Minggu, 13 April 2014

Turbulensi Maskapai di Indonesia

Turbulensi Maskapai di Indonesia

Arista Atmadjati  ;   Dosen Aviasi Prodi S1 Pariwisata,
Fakultas Ilmu Budaya, UGM Yogyakarta
SINAR HARAPAN, 12 April 2014
                                      
                                                                                         
                                                             
Setelah menikmati kue pertumbuhan kenaikan penumpang moda transportasi udara sejak kelahiran Lion Air tahun 2001, dua tahun terakhir, pertumbuhan maskapai mulai goyah. Kita simak beberapa tahun ke belakang.
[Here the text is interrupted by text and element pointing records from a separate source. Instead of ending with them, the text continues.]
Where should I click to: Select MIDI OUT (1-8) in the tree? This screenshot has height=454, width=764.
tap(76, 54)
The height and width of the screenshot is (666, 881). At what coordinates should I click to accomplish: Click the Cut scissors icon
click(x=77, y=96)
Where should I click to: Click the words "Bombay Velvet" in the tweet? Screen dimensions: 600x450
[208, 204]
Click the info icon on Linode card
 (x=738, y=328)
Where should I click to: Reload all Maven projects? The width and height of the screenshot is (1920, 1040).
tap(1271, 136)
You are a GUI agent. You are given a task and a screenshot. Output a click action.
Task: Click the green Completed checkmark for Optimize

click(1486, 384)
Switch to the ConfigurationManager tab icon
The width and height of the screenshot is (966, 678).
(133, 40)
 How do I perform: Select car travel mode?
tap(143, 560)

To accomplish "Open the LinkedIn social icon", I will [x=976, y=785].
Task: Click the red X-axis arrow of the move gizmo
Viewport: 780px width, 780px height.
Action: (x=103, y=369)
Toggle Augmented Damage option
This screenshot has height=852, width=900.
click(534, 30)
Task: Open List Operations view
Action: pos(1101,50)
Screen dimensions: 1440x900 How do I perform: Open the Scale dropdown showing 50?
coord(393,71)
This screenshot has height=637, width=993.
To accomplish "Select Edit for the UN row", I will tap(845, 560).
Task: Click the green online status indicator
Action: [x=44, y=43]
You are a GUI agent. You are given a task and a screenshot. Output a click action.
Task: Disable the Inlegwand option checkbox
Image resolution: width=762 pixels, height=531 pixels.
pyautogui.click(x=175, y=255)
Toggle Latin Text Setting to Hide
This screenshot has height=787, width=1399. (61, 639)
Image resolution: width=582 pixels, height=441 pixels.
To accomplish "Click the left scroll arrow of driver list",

Setiap awal tahun selalu ada maskapai yang tumbang. Batavia Air tumbang pada awal 2013. Maskapai pelat merah Merpati Airlines menutup operasi pada Februari 2014 karena cash flow-nya negatif dan tidak mampu membayar avtur.

Mulai Februari sampai April ini, beberapa maskapai kuat menutup rute-rute untuk sementara waktu, seperti Tiger Mandala, Air Asia Indonesia, dan Sriwijaya Air.  Alasannya memasuki low season dan permintaan pasar juga menurun. Untuk sementara, alasan itu dapat dipahami. Namun, kebenarannya akan diuji pada Mei nanti. Apakah beberapa maskapai tersebut akan membuka kembali rute yang ditutup sementara itu.

Perlu Strategi

Salah satu yang membuat maskapai rugi adalah biaya ekstra yang dikeluarkan karena faktor antrean take off dan landing di Bandara Soekarno-Hatta. Perhitungan kasar saja, bila rata-rata antre selama 20 menit untuk satu pesawat, maskapai rugi Rp 10 juta per flight. Belum lagi bila landing dengan memakai parkir di remote area akan memerlukan fasilitas tambahan beberapa bus untuk mengangkut penumpang menuju arrival gate.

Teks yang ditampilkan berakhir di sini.